マクロの記録ボタンを押して生成されたコードを眺め、「なんとなく動くけれど、中身が全然わからない……」と悩んでいませんか?

今回は、そんな「マクロの記録の呪縛」を完全に断ち切り、Word VBAを本当に自分の手足として使いこなすための【上級者向け】至高の知見をお届けします。

テーマは「段落の書式設定をJSON形式でシリアライズし、外部システムと連携する」です。
「Wordの段落書式なんて、その文書の中だけのもの」と思っていませんか? いいえ、違います。フォント名、サイズ、行間、インデント、段落前後の間隔……これらをすべてテキスト(JSON)に変換し、外部のデータベースや他システムへ放り投げたり、別の文書へ一瞬で完璧に復元したりする「ポータブルな書式管理エンジン」を一緒に作ってみましょう。

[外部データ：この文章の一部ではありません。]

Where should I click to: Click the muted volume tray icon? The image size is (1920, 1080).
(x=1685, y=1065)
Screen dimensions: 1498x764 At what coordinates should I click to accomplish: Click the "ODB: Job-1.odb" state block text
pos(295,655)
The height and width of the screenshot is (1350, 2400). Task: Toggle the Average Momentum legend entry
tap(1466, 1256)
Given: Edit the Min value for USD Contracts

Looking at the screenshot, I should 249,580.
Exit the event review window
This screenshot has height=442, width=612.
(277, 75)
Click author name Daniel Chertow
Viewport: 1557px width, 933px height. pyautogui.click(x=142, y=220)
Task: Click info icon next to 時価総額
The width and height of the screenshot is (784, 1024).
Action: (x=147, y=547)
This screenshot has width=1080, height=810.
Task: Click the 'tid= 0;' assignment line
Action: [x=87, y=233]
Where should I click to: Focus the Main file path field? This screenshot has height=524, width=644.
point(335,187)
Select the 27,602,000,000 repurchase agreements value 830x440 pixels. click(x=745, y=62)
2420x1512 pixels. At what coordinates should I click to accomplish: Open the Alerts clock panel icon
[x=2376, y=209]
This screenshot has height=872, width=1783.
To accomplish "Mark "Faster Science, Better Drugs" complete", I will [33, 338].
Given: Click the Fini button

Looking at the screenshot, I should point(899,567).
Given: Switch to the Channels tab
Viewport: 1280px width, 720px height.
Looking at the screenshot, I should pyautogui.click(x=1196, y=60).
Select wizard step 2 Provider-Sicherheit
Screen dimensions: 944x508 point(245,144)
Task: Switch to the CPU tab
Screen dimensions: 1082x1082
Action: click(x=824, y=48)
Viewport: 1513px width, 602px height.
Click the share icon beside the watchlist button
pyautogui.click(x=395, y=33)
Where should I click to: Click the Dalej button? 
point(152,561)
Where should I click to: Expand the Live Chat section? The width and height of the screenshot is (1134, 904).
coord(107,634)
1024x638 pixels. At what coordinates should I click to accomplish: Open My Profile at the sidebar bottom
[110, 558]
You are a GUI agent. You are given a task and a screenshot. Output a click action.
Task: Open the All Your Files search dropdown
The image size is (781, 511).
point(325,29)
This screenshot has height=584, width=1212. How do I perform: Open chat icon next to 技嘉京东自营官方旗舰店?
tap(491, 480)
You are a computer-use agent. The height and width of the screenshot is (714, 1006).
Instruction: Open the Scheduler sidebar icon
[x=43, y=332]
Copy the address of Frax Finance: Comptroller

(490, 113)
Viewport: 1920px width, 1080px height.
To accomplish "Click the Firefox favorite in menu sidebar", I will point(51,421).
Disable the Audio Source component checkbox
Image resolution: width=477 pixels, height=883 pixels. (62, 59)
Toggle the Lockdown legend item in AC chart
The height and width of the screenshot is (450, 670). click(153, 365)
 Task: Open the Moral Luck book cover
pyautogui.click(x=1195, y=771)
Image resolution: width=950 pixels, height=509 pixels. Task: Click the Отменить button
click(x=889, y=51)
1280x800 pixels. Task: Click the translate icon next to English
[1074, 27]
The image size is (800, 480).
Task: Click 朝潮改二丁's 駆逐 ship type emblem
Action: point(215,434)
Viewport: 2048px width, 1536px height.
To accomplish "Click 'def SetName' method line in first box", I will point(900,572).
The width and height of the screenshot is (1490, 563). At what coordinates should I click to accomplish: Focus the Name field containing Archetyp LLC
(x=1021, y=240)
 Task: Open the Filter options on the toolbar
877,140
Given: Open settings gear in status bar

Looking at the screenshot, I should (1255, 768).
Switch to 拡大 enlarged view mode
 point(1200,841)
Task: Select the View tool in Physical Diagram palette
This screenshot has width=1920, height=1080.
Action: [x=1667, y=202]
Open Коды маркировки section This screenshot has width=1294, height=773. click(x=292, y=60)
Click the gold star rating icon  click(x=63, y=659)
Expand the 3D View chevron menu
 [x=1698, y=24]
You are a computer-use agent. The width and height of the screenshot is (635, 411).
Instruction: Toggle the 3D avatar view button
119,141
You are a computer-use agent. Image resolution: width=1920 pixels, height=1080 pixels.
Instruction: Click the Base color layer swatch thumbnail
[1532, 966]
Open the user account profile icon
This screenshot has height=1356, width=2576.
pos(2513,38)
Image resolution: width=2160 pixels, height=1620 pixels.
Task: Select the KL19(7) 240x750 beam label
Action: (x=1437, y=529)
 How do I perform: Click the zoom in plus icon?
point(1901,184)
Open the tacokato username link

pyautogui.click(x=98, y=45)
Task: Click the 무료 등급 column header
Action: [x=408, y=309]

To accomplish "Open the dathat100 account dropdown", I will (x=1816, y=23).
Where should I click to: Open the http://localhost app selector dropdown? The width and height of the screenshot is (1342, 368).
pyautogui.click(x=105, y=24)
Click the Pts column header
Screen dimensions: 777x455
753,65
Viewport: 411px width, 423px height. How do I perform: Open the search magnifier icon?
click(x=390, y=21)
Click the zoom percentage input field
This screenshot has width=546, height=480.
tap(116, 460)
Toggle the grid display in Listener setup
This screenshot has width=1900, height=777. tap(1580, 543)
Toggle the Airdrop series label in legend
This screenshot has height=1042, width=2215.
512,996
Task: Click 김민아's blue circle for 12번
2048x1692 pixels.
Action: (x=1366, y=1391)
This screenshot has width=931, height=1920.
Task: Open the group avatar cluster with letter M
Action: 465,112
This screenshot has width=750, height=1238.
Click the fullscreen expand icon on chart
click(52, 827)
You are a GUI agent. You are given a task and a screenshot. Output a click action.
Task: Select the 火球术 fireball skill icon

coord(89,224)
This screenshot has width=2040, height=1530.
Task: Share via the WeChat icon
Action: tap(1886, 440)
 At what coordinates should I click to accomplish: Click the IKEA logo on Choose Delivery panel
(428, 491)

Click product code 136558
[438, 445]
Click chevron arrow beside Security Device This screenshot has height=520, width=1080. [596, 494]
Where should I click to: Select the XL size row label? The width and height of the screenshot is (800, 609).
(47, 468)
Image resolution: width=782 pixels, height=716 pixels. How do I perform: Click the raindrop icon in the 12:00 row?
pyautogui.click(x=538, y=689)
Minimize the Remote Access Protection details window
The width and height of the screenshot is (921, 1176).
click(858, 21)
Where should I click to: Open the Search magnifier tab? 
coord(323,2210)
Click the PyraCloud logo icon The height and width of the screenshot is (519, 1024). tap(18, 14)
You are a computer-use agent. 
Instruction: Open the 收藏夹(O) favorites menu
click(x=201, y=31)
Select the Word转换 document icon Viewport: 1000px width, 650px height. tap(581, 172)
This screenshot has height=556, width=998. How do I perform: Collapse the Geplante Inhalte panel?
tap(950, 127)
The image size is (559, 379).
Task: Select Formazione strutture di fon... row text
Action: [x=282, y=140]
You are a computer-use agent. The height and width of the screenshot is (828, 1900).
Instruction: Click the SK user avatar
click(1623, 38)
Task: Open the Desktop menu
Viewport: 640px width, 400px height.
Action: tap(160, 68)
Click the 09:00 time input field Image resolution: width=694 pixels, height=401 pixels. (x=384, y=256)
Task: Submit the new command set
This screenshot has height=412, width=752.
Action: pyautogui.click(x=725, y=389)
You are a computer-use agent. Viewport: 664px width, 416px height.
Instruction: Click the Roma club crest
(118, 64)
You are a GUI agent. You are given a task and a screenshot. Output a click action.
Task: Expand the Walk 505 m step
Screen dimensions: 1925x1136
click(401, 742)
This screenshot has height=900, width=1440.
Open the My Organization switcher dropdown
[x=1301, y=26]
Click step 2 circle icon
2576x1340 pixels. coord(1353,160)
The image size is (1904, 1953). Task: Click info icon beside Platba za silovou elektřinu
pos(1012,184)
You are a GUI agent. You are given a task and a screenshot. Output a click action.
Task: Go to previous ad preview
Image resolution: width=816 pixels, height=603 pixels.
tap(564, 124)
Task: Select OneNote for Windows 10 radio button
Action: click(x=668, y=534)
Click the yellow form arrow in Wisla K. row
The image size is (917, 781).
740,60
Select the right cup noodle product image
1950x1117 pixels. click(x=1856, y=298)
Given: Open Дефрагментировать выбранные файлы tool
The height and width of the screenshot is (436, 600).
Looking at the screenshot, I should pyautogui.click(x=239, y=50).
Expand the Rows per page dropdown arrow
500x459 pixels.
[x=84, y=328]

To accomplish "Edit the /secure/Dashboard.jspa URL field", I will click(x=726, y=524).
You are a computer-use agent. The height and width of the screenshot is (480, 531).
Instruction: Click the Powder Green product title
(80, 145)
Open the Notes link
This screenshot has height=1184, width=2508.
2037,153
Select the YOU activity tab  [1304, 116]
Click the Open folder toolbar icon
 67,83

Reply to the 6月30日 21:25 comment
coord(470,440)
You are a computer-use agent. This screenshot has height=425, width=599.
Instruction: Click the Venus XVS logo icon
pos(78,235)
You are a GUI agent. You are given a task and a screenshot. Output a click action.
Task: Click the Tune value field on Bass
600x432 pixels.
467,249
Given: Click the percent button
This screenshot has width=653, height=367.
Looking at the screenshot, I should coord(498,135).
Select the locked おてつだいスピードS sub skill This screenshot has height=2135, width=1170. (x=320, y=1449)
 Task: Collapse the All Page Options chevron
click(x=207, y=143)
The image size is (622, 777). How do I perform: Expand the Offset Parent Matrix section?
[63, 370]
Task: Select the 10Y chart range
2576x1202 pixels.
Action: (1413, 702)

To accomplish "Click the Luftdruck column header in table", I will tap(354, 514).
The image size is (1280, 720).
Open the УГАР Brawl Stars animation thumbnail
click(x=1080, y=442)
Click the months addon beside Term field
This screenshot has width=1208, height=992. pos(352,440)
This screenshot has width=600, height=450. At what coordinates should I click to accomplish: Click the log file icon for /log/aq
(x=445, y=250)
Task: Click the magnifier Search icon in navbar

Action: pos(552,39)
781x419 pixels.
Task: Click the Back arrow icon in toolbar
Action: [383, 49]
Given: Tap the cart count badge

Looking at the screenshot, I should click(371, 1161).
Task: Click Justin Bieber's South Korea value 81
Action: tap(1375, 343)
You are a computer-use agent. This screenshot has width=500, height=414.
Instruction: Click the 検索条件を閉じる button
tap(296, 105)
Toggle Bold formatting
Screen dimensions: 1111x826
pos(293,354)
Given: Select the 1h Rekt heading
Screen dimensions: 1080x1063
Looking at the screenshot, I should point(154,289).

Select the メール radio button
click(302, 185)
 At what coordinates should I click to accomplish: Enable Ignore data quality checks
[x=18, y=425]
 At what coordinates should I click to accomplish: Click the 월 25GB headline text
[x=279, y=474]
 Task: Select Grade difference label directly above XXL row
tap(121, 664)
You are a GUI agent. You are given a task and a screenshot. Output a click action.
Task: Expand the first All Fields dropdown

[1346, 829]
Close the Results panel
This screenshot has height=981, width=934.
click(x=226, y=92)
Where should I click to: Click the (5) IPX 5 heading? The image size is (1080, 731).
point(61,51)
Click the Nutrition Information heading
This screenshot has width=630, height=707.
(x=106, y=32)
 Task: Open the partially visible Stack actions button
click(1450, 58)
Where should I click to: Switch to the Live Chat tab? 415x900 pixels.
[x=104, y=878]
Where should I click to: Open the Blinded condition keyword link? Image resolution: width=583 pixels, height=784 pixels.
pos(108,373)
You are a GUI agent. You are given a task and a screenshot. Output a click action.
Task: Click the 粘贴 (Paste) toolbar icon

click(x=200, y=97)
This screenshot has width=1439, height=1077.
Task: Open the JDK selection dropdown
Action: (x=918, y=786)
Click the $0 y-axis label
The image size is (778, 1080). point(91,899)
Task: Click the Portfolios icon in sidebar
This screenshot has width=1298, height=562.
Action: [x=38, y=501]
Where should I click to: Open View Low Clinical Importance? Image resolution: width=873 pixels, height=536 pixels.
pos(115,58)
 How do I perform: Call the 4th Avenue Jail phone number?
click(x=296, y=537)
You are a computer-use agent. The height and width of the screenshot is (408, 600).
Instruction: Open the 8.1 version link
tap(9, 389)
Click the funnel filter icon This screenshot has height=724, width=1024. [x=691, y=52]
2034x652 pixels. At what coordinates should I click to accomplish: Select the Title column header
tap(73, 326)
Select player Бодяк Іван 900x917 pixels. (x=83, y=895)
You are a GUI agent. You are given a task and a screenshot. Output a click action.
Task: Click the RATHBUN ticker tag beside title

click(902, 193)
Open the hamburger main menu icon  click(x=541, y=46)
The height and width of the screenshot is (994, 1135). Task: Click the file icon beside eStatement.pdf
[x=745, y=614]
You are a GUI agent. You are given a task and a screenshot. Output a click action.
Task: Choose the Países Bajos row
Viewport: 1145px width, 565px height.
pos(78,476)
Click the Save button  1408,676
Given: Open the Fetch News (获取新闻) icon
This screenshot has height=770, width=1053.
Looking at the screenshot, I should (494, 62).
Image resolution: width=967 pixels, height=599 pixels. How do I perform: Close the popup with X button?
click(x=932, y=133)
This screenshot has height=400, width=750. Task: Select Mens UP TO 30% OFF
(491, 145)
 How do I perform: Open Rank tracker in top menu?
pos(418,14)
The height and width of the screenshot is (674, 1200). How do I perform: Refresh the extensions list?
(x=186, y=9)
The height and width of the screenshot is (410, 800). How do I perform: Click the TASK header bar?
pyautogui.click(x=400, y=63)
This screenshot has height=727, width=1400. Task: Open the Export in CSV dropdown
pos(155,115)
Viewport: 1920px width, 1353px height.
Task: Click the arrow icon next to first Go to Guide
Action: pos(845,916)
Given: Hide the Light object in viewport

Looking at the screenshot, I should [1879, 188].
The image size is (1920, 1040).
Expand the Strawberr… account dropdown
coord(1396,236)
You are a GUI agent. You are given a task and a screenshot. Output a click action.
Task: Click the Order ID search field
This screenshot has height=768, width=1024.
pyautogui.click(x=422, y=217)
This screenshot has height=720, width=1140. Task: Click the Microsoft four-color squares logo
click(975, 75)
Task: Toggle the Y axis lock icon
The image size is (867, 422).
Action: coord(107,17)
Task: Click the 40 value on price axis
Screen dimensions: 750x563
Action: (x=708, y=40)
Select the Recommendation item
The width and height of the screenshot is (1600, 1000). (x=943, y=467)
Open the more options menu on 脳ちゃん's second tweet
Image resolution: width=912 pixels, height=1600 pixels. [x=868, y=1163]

ここをクリアすれば、あなたのVBAスキルは間違いなくプロの領域に到達します。温かく、そして深く解説していきますので、ぜひついてきてくださいね!

1. なぜ「書式のJSONシリアライズ」が必要なのか?

実務の現場では、「社内で統一された文書の書式ルールを、Webシステム側で管理したい」「別々のユーザーが作成したWord文書のスタイルを完全に一致させたい」という要望がよく発生します。

しかし、Wordの `ParagraphFormat` や `Font` オブジェクトは、VBAのメモリ上にしか存在しない「生きたオブジェクト」です。これをそのままファイル保存したりネットワーク経由で送ったりすることはできません。

そこで、オブジェクトが持つプロパティの値を抽出し、汎用的なテキスト形式(JSON)に「シリアライズ(直列化)」するというアプローチが必要になります。

[Wordの段落]
↓ (プロパティを抽出)
[VBA Dictionary]
↓ (JSON文字列に変換)
{“FontName”: “メイリオ”, “FontSize”: 11, “LineSpacing”: 18, …}
↓ (外部システムへ送信・保存)

この仕組みを理解すると、Wordと外部システム(Web APIやクラウドストレージなど)の境界線が消え、自動化の可能性が一気に広がります。

2. 開発の全体像と注意すべきポイント

VBAでJSONを扱う際、外部のライブラリ(VBA-JSONなど)を使うのが一般的ですが、今回は外部依存をゼロにするため、VBAの標準機能と自前の文字列結合でJSONを組み立てる、堅牢かつスマートなコードを実装します。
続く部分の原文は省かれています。